BEGIN Data listing

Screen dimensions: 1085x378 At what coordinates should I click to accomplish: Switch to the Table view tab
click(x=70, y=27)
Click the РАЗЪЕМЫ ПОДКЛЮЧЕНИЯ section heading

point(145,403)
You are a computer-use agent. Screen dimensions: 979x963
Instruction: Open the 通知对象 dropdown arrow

END Data listing
BEGIN Data listing

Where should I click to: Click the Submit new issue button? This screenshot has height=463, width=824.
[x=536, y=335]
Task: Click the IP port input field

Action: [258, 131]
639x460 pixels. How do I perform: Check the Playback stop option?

END Data listing
BEGIN Data listing

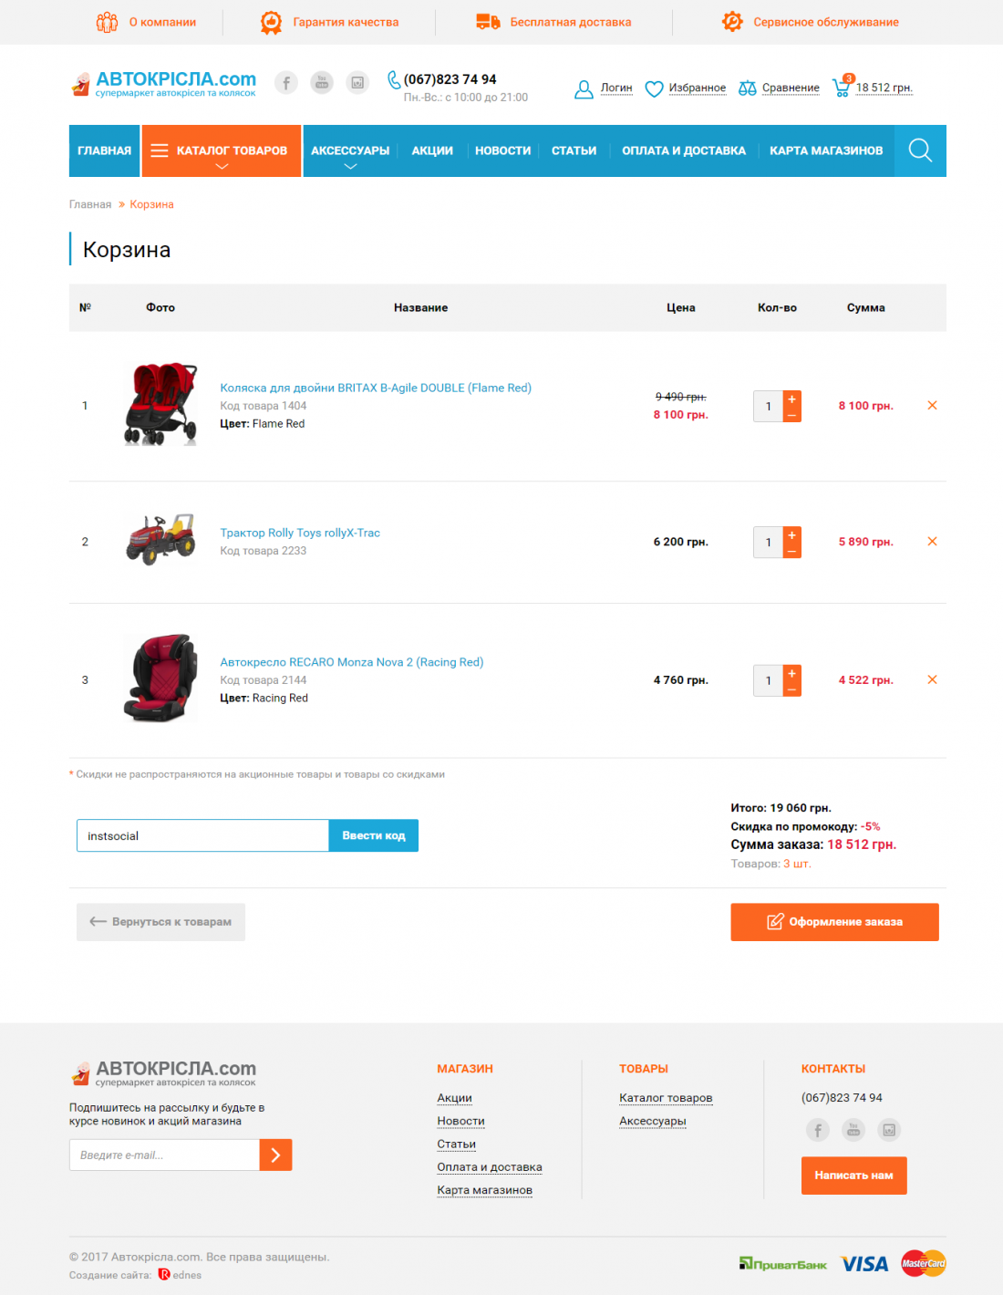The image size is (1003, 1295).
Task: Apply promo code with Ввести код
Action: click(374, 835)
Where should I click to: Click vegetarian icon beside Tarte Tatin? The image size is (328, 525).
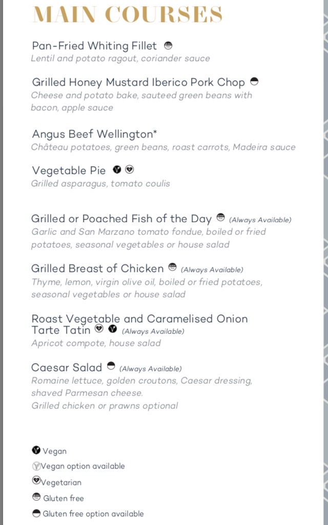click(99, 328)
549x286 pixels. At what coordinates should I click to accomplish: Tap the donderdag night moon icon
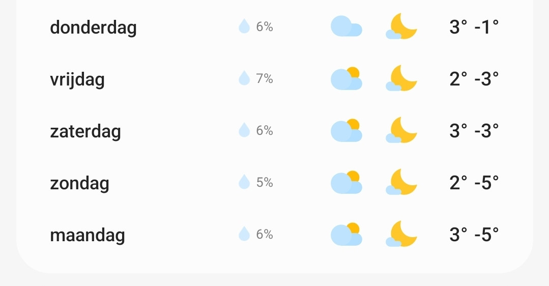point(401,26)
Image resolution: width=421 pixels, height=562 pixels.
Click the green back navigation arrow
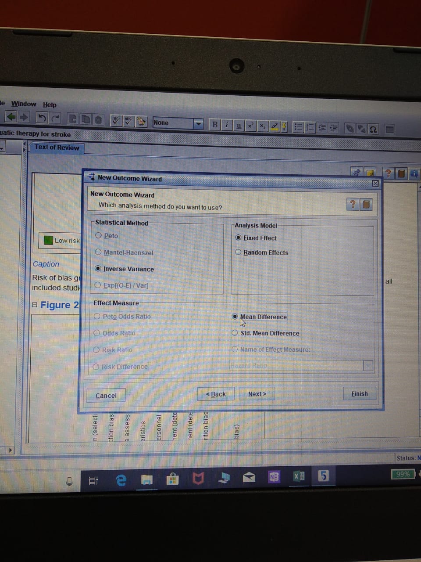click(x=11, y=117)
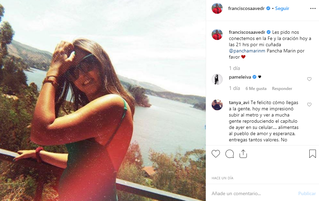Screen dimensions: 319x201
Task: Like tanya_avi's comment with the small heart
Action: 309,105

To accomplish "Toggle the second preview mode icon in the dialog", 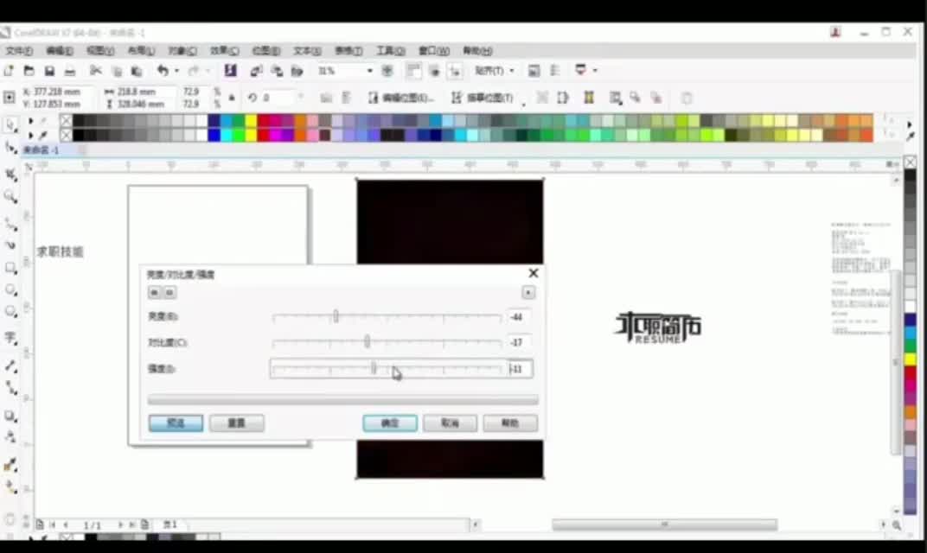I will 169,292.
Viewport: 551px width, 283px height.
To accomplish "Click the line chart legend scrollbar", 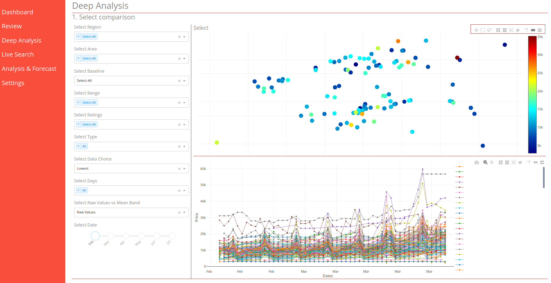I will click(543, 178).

END Data listing

Retype, exactly and in full, the lines above from the one containing "Task: Click the IP port input field" through the one containing "639x460 pixels. How".

Task: Click the IP port input field

Action: [258, 131]
639x460 pixels. How do I perform: Check the Playback stop option?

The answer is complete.